Mix and Match is a creative learning activity in which students combine two unrelated concepts – animals, objects, places, characters, materials, or abstract ideas – to invent something entirely new. The task encourages divergent thinking, flexible imagination, playful experimentation and creative explanation. Instead of simply matching words, students explore why and how two ideas can fit together, what the new mash-up could look like, and what purpose or meaning it could have. The aim is not a “funny creature,” but a creativity-driven reasoning process: invent, justify, compare, refine.

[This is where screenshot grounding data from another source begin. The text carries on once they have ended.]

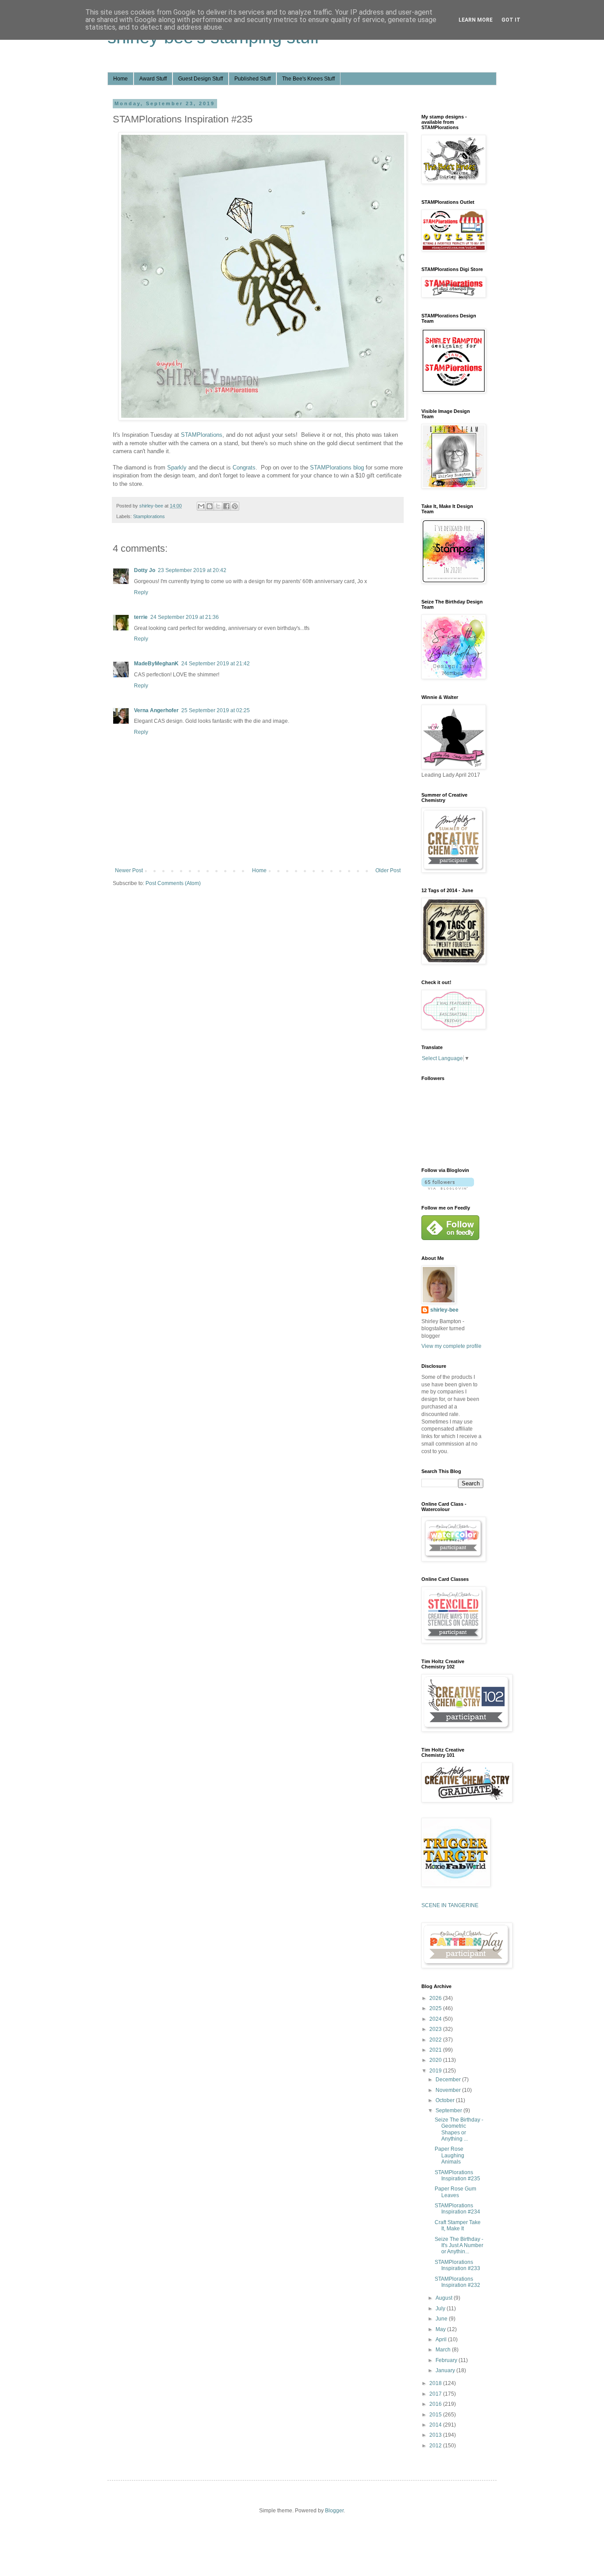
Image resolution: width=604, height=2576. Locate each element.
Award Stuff (153, 79)
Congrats (244, 467)
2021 (436, 2050)
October (446, 2100)
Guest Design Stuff (200, 79)
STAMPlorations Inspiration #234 (457, 2208)
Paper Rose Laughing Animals (449, 2155)
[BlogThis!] (209, 506)
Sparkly (177, 467)
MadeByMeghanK (156, 663)
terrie (141, 617)
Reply (141, 592)
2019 (436, 2071)
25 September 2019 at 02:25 (215, 710)
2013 (436, 2435)
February (447, 2360)
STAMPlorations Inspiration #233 (457, 2265)
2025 (436, 2008)
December (449, 2079)
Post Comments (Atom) (173, 883)
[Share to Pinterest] (234, 506)
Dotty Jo (144, 570)
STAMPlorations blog (337, 467)
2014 (436, 2425)
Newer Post (129, 870)
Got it (510, 20)
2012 (436, 2445)
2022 (436, 2040)
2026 (436, 1998)
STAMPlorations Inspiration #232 (457, 2282)
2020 (436, 2060)
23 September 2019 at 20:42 (192, 570)
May (441, 2329)
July (441, 2308)
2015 (436, 2415)
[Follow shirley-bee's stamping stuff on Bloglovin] (447, 1188)
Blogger (334, 2510)
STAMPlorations (201, 434)
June (442, 2319)
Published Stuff (252, 79)
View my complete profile (451, 1346)
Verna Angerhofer (156, 710)
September (449, 2110)
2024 (436, 2019)
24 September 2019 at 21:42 (215, 663)
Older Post (388, 870)
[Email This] (201, 506)
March (444, 2350)
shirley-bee (444, 1310)
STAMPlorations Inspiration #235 (457, 2175)
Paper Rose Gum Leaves (455, 2192)
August (445, 2298)
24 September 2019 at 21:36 (184, 617)
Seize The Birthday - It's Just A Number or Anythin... (459, 2245)
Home (120, 79)
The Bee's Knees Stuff (308, 79)
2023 (436, 2029)
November (449, 2090)
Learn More (476, 20)
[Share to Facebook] (226, 506)
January (446, 2370)
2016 (436, 2404)
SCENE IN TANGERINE (449, 1905)
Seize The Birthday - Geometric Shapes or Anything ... (459, 2129)
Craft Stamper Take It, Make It (458, 2225)
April (442, 2339)
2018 (436, 2383)
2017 (436, 2394)
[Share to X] (218, 506)
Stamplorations (149, 516)
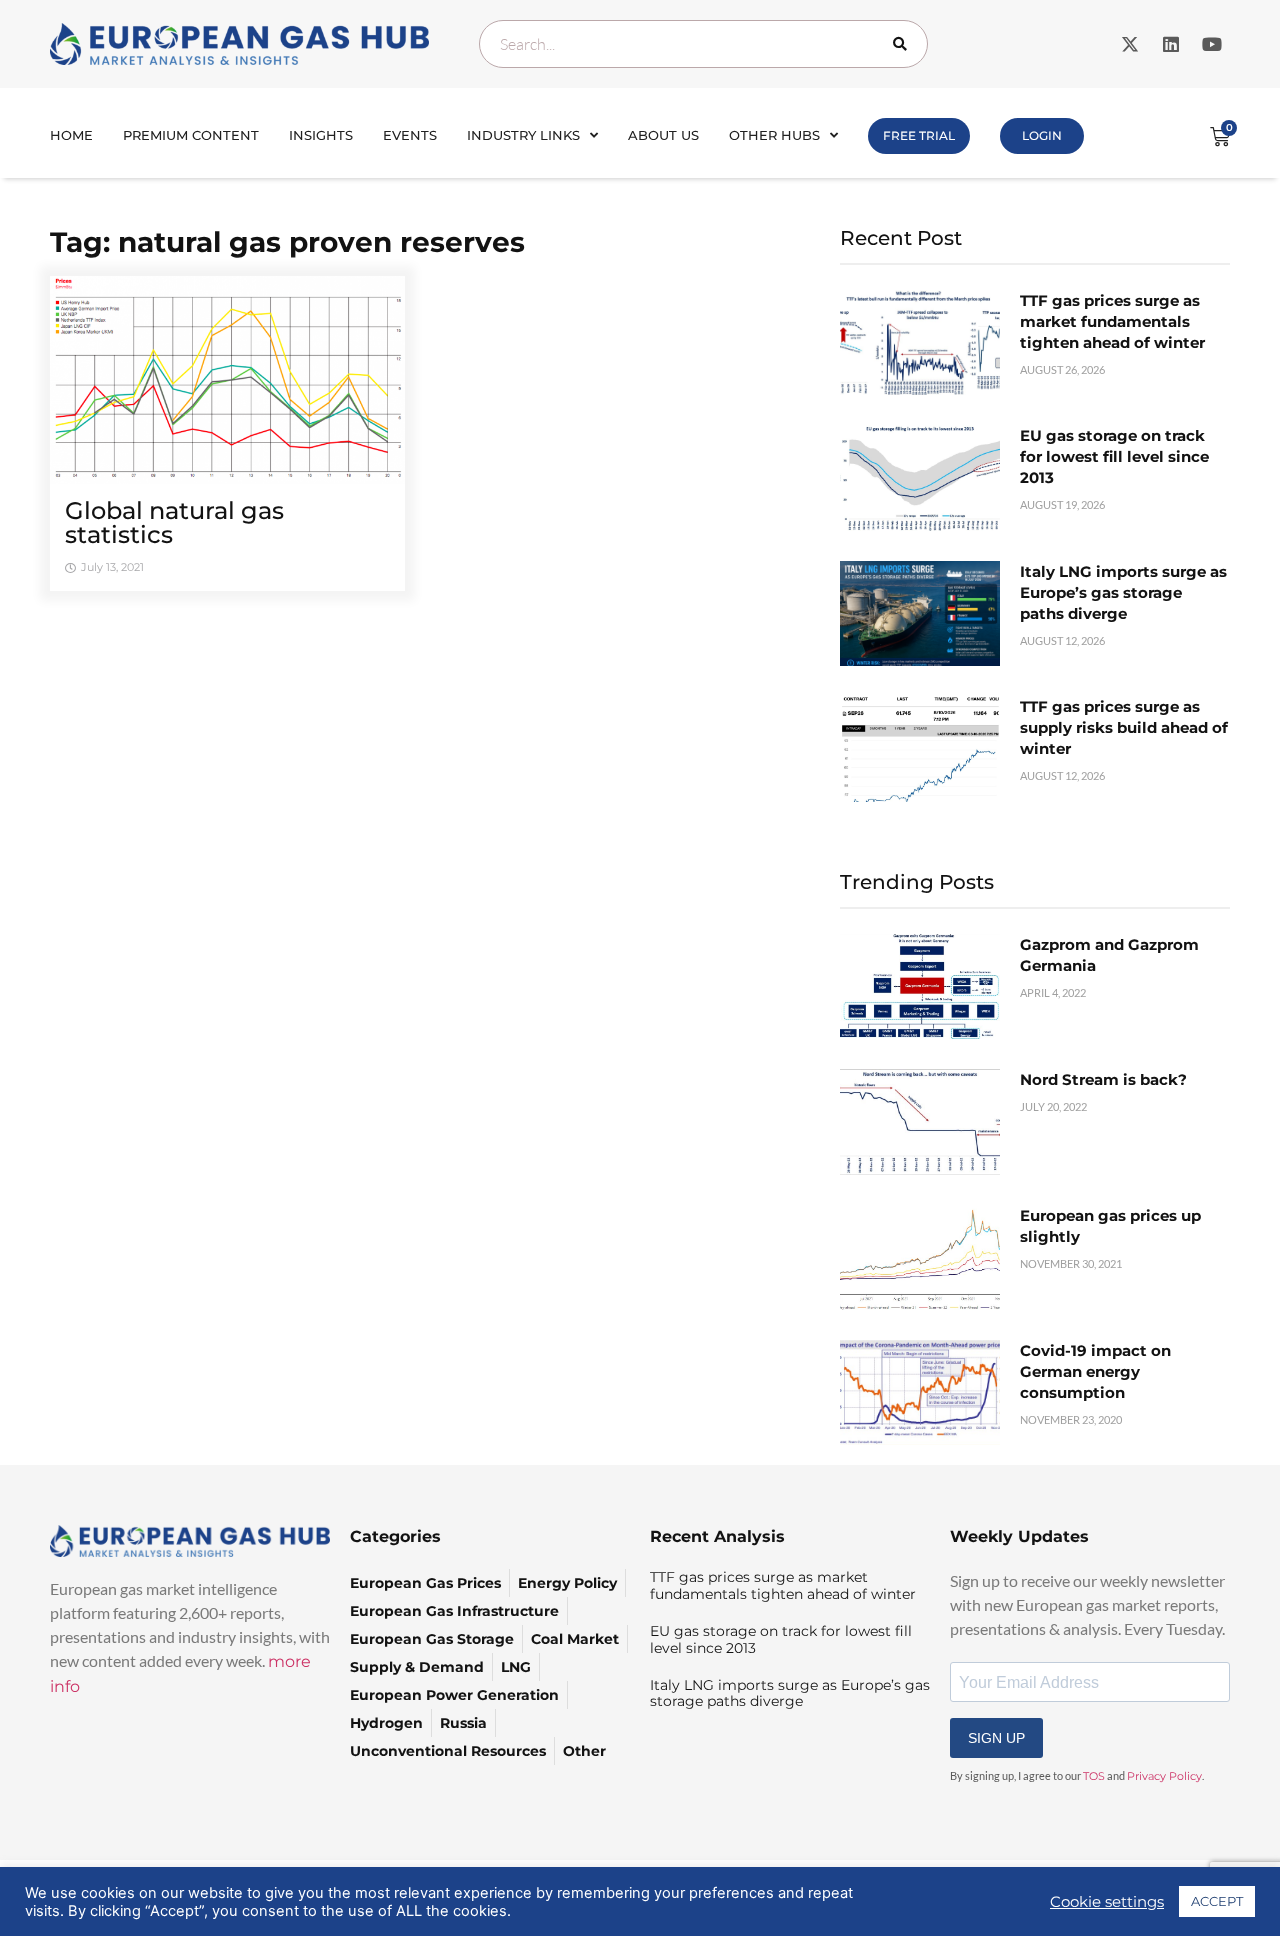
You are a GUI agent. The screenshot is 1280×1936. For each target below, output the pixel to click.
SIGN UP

Proposed step by step implementation of the learning activity:
- Warm-up: Getting ideas flowing. The teacher shows two simple cards (e.g., elephant + helicopter) and models an imaginative mash-up: What could it look like?; What could it do?; What problem could it solve? Students share quick ideas in pairs.
- Exploration phase: Noticing possibilities. In pairs, students study a set of cards and brainstorm: What surprising connections can we find?; How many different ideas can we generate with the same pair?; What if we change one word?; What if the mash-up lived in the sea / space / forest / city? The teacher prompts curiosity and flexibility.
- Guided activity: Creating and describing mash-ups. Each pair randomly selects two cards (living things, places, objects, emotions, inventions, etc.) and develops a creative mash-up: They must: describe its appearance; explain its abilities or purpose; decide where it lives; identify what challenge it faces; invent how it solves the challenge. Students draw or write short notes.
- Main activity: Building the Mash-Up Gallery. Each pair creates a visual representation (drawing, collage, labelled sketch). Then the whole class participates in a gallery walk. At each station, students: guess the mash-up’s functions; ask questions; add “What if…?” suggestions, appreciate original ideas. The creators then explain their design and thinking process.
- Creative extension: Pairs may: create a backstory; write a short comic scene; act out how their mash-up moves or communicates.
- Whole-class closing reflection: Students share what surprised them, what idea inspired them, and how their creativity developed.